The technologies of the future do not always pan out the way we would like or imagine them to. The cultural momentum and even material possibility they generate are reappropriated by those with both vision and power.
Everybody Gets a Star — Wherein we learn about the effects, not all of them good, that review site Yelp has had on the hospitality industry and how the site created a cadre of self-important reviewers, and how it helped usher in a culture in which we're asked to rate everything and every experience.
From the article:
Yes, you can go to Yelp and see which restaurants have been rated well and which seem broadly unpopular. But look closer and you’ll often find a slew of petty tyrants, untrustworthy influencers, straight-up review bombs, or just people with bad taste. People were removing stars because they couldn’t find parking, because the Thai food was spicy, because gratuity was included and they didn’t realize it until after they’d tipped on top of it. And while choosing to trust Yelp is up to you, search for any restaurant and its star rating is likely one of the first things you see.

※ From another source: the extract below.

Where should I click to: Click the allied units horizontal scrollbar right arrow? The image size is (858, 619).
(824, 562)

The Clever Trick for Living in 350 Square Feet — Wherein the authors explain how they not only live but thrive in a small apartment, and how that was the result in shifts in their thinking around and relationship with the urban spaces outside of their doors.
From the article:
[I]n the hands-on model-building workshops we lead with people of a range of backgrounds and ages, when we have people build models of their ideal housing, they never build private amenities; no rooftop barbeque facilities, no high-end gyms, no kitchen islands with dual sinks. Instead, participants focus almost solely on the public realm: streets that are comfortable to walk down and places to walk to, connection to neighbors and community, trees, water.

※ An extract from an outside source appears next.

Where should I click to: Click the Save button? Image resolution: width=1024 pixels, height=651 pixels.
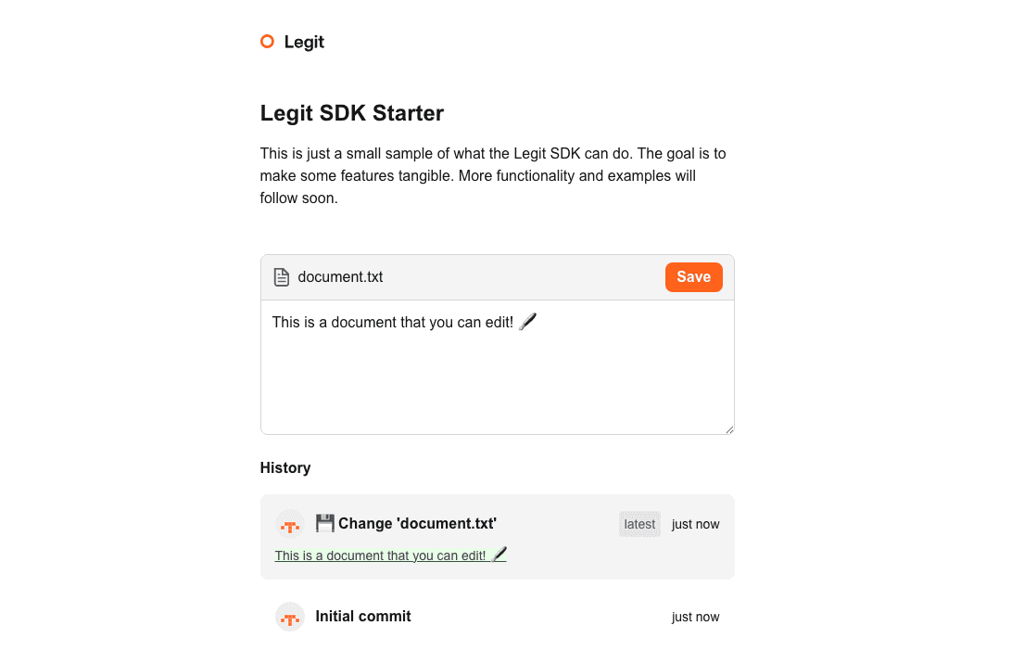693,276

The Private Life: On James Baldwin — Wherein Colm Tóibín explores the life of the American author, specifically the events of a pivotal year which marked a turning point in his public and writing lives.
From the article:
Baldwin’s reputation as a novelist and essayist rests mainly on the work he did in the decade before 1963, a decade in which he was passionately industrious. The year 1963 seems to have been a watershed for him. He wrote hardly any fiction in that year. It was a time in which “the condition of truth” could not be achieved by solitude or by silence or by slow work on a novel.